The compiler-generated 'Method' object will now contain two pointers: one to the function itself, and one to the 'invoke' function for that function type. The 'invoke' function is shared by all functions that have the same type. This sharing even works across module boundaries, because each 'invoke' function has a unique name which is derived from the argument types, such as ".invoke(int, int)->int". (LLVM allows function names to contain any printable character, a feature which I rely on heavily.)

Next we need to consider how to handle the 'self' argument. The first approach is to treat it like any other argument to 'invoke'. However, this greatly increases the number of permutations of 'invoke' that get generated. Since the 'self' argument is different for every class, it means that no class can share their 'invoke' methods with other classes.

A better way is to hoist the type-checking of self out of the invoke method and put it in a separate function. So now we have 3 pointers in the Method class: the function pointer, the pointer to invoke, and the pointer to the self type check. Actually the last one doesn't need to be a function pointer, it only needs to be a pointer to data needed to perform an 'isa' test.

As an aside, this same organization can be used for the other data stored in the Method object, such as the list of function parameters. For example, if we store the parameter names in a separate array from the parameter types, then the parameter type descriptor objects can be shared with all other methods that have the same parameter types.
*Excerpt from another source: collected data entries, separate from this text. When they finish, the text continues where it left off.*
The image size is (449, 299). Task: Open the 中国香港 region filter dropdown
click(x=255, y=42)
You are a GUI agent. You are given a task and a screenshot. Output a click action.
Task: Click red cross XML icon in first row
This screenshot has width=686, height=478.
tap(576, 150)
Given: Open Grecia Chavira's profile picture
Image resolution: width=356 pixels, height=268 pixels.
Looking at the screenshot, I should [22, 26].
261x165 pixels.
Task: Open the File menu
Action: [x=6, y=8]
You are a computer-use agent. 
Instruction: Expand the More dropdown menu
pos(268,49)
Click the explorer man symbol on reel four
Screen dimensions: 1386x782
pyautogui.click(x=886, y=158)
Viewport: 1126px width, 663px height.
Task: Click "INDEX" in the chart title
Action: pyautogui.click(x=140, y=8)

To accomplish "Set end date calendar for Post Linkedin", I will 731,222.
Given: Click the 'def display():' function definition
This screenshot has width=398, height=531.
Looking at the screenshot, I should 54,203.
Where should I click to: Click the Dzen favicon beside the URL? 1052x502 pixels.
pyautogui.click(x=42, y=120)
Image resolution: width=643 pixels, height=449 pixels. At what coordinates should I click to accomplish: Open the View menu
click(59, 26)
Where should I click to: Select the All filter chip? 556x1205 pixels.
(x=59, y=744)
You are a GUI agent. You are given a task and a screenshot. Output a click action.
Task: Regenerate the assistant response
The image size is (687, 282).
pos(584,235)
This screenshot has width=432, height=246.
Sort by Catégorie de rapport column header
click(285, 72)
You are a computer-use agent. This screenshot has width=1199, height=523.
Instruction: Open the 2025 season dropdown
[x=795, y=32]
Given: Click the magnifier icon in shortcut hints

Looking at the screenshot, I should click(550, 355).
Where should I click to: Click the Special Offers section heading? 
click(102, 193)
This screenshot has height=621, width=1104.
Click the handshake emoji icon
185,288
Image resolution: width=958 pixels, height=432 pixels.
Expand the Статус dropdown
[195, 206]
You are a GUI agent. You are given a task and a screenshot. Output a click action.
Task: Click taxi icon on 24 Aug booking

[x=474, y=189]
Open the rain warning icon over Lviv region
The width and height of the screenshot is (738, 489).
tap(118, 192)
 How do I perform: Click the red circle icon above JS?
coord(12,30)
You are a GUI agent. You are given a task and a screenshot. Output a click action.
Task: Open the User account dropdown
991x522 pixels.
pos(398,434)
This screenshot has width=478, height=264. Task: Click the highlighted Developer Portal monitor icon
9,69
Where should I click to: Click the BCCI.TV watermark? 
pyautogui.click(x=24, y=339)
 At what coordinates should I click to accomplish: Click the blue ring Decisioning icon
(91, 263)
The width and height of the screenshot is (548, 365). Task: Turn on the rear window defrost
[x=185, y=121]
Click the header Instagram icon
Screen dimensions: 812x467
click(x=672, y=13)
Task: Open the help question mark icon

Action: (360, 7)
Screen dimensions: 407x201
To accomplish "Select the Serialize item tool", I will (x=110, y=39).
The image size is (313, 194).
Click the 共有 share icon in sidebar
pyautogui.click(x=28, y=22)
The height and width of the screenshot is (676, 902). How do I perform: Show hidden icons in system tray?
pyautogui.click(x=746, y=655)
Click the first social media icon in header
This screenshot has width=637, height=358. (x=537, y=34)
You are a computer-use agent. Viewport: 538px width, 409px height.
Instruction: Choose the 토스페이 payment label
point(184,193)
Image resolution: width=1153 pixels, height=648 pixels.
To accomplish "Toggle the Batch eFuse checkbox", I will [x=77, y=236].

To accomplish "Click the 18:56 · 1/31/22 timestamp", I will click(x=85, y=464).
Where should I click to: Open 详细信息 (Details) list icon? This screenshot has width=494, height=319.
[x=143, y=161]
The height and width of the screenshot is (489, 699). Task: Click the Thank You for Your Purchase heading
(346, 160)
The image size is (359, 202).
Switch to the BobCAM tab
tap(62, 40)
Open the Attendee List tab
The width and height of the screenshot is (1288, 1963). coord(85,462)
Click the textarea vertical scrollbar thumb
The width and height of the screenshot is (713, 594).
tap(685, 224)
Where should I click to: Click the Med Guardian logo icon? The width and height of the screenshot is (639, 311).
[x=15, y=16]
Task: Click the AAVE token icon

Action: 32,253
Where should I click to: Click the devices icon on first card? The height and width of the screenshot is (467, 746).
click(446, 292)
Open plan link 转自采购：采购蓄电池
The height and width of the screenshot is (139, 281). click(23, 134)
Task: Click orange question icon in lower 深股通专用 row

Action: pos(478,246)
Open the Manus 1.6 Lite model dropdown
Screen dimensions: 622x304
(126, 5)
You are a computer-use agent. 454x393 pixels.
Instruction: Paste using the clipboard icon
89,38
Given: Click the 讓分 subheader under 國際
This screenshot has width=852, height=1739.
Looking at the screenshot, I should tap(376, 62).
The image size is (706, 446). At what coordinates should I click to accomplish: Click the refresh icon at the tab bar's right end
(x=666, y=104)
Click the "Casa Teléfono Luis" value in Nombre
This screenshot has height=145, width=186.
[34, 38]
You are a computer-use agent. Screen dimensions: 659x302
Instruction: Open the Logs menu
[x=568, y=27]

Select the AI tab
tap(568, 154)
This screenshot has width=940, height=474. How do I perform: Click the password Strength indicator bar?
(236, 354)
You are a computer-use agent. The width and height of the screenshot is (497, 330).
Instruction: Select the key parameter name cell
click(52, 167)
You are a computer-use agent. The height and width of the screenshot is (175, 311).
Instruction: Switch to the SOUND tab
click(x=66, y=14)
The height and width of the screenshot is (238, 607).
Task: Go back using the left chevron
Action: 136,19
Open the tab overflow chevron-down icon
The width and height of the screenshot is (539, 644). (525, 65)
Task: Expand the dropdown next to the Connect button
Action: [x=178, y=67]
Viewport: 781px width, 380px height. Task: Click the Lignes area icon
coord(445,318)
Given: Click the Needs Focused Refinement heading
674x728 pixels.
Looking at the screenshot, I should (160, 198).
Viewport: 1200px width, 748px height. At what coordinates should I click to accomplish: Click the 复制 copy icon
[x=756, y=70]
Similarly, the array of parameter names can be shared with any function that has the same param names, even if the parameter types are different.

One final issue to address: What if the type of 'self' is not an object? You see, in Tart, there are two major branches on the tree of types: Reference types, which are always passed by reference, and Value types, which are always passed by value. Primitive types are value types; so are structs. Reference types are allocated on the heap and are garbage-collectable; Value types can only live inside of other objects, or on the stack.

Normally any value type can be converted into an Object by boxing, so if you need to pass an int to a function that expects an Object, you can just box it. However, boxing creates a *copy* of the object. That's fine for most parameters, but for 'self' we don't want to create a copy, since that would make it impossible to write a method that mutates the fields of the struct. We need a pointer to the original object.

Tart deals with this by handling the 'self' parameter of value types specially: It is always a reference, even if the type is not a reference type. This has to be handled carefully, however. With Reference types, the 'self' pointer always points to the beginning of a heap allocation, but the 'self' pointer of a value type might point into the middle of an object. The garbage collector doesn't know how to handle such pointers. To avoid memory leaks or data corruption, we can't allow the 'self' argument of a method of a value type to leave the function. We can do this by making 'self' a special type that can be member-dereferenced only - that is, you can access any member, but you can't assign the value to anything. This is for value types only, of course.

But now we want to be able to call methods on value types via reflection, which means we *have* to have some way to pass a struct reference around. For structs which live in the middle of an object, the safe thing to do is to create a wrapper that contains both the struct pointer and a 'base' pointer to the object that contains the struct. That way, the garbage collector can trace the 'base' pointer normally, ignoring the struct pointer.

For structs which live on the stack, there's only one remedy, which is to box them ahead of time, and then pass the boxed reference around. Essentially we will have to have the compiler notice if anyone is using the struct in a way that requires a persistent reference to the object, and convert the stack-based object into a heap-based one at compile time. Note that this is not that different from what happens when we create a closure cell - we notice that someone is using the variable from within a closure, in which case we wrap the variable and put it on the heap.